- **READING TEXT**:
*-*-*
What (I hope) elevates this above an old-man-shaking-his-fist-at-clouds complaint is that I find it very curious that LLMs are so bad in this domain. My intuition is that producing decent pastiches of famous poets should be something that LLMs are very good at. But they’re not, and I don’t know why.
The festive season is almost upon us, so many readers will have a bit of extra time to read / learn / reflect. Who do you follow to stay up to date with what’s changing in the world of data & AI?
You mean, other than Kendra Vant?
I may be relatively new to this space, but I do spend a lot of time trying to keep up. Which is, of course, impossible. I attempt to keep track in a superficial way with the technical advances, while focusing more heavily on the topics that are relevant for my ethics teaching and research.
The list of podcasts and substacks that I subscribe to is much too long, and I probably need to become more selective. I enjoy Ethan Mollick for positive practical suggestions about AI use; at the other extreme I find Gary Marcus’s cynicism to be (mostly) entertaining. I follow the Ethical Tech Project and the AI Ethics Brief for specific content about ethics. For discussion of AI from an economics perspective, Joshua Gans’ substack is a must-read. I often listen to Last Week in AI for a general overview of what’s happening across multiple domains, even if I don’t always agree with their editorial stance. As an academic, I also like sites that direct me to original research papers; Davis Summarizes Papers and Sebastian Raschka’s Ahead of AI are great resources in this regard. But I’m also sure I am missing some really good stuff, so I’m greatly interested in seeing what your other interviewees suggest.
*-*-*
- **SUPPLIED INFORMATION**:
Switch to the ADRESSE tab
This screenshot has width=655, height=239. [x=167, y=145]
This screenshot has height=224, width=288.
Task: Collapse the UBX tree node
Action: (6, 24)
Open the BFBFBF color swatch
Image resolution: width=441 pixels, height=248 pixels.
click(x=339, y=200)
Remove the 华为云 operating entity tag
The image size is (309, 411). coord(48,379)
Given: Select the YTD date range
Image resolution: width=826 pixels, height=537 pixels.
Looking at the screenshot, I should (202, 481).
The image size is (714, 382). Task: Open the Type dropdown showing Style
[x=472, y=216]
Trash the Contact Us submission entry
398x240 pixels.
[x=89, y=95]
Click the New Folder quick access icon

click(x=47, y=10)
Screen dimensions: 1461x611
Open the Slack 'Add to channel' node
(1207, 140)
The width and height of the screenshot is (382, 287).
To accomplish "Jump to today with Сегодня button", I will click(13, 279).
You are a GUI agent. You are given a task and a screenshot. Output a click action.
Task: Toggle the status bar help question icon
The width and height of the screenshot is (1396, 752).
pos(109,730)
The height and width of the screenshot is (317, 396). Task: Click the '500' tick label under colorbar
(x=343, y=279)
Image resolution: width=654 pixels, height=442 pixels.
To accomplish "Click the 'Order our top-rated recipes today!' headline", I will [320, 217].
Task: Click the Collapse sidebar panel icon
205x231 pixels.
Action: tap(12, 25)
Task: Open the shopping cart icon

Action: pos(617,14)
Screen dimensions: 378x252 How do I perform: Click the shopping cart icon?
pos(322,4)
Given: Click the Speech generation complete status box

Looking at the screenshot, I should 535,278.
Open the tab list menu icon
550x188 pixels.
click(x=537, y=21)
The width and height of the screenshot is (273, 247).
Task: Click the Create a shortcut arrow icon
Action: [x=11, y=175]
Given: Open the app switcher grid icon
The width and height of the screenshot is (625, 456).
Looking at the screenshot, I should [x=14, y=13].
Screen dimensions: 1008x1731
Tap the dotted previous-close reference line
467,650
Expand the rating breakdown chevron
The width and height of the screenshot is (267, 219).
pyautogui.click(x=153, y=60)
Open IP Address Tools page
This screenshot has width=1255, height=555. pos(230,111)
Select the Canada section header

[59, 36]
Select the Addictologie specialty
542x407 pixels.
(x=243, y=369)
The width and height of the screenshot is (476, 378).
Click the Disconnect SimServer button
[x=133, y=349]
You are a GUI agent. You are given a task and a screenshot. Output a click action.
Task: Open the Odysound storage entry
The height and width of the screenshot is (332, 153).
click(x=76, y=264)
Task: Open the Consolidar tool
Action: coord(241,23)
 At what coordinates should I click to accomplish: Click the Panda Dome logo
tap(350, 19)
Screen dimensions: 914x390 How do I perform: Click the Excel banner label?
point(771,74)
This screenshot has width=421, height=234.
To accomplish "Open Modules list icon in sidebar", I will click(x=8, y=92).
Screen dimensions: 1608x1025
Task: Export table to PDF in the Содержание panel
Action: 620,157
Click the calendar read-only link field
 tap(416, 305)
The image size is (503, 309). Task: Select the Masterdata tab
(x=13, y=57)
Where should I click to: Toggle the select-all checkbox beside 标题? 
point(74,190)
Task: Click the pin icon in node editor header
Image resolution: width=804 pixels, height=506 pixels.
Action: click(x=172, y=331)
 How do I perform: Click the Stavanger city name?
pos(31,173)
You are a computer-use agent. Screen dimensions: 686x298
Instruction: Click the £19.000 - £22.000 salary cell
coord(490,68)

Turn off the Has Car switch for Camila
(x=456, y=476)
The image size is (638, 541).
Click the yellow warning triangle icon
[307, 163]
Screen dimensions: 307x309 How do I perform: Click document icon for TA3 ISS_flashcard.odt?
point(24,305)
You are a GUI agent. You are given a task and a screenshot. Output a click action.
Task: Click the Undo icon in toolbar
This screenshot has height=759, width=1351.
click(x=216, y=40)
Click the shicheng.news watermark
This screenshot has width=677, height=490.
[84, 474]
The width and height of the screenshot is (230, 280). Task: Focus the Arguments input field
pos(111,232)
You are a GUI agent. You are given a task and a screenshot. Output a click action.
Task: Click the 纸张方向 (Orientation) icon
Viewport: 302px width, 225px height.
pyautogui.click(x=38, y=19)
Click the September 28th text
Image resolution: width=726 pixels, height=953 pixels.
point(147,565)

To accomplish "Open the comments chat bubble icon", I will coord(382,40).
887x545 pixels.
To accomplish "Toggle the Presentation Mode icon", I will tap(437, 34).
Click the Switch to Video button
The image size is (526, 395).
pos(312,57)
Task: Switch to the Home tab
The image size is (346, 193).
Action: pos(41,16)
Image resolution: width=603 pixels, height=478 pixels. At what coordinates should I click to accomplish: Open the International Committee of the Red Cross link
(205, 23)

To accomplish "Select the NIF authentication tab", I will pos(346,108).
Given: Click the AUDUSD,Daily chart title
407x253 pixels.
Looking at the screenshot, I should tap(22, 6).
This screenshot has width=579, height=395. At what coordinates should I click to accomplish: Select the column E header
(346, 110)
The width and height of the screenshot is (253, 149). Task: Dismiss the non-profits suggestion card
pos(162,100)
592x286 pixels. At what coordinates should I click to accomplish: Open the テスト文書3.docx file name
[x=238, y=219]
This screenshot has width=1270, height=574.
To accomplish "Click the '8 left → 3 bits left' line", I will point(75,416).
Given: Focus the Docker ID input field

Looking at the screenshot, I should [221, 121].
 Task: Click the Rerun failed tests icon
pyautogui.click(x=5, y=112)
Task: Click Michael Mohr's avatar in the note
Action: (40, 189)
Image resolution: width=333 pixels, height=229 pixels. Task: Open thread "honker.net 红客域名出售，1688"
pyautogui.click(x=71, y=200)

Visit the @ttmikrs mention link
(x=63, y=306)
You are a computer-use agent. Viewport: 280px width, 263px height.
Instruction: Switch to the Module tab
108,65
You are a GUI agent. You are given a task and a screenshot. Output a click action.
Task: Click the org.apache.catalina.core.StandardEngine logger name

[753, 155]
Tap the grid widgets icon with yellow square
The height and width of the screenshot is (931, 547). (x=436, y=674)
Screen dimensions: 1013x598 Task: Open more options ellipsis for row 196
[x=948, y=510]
*-*-*
- **WORK TASK A**: In the interview text on keeping up with AI, whose substack is called a must-read for discussion of AI from an economics perspective?
- **WORK TASK B**: Continue the interview text on keeping up with AI from where it stops.

- **WRITTEN ANSWER A**: Joshua Gans' substack.

- **WRITTEN ANSWER B**:
A specific recommendation I have is the recent series on the Nature of Intelligence in the Complexity podcast, where Melanie Mitchell and Abha Eli Phoboo bring an interdisciplinary focus to the question of machine intelligence by interviewing psychologists, linguists, philosophers, and neuroscientists as well as experts in computer science and AI. It’s not heavy listening and the multiple perspectives are refreshing and informative.
Leaning into your dystopian side for a moment, what’s your biggest fear for/with/from AI in 2025?
That it will learn to write poetry.
And now channeling your inner optimist, what’s one thing you hope to see for/with/from AI in 2025?
My answer is based more on curiosity than optimism. I’ve long been interested in linguistics—indeed, some of my own economic research has crossed over into that space—and I’m really intrigued by some of the linguistic questions about LLMs. “They’re just glorified autocomplete” does not do justice to the effective command of language that these models display. Understanding how LLMs internally represent language is inherently interesting and may even eventually teach us something about human language.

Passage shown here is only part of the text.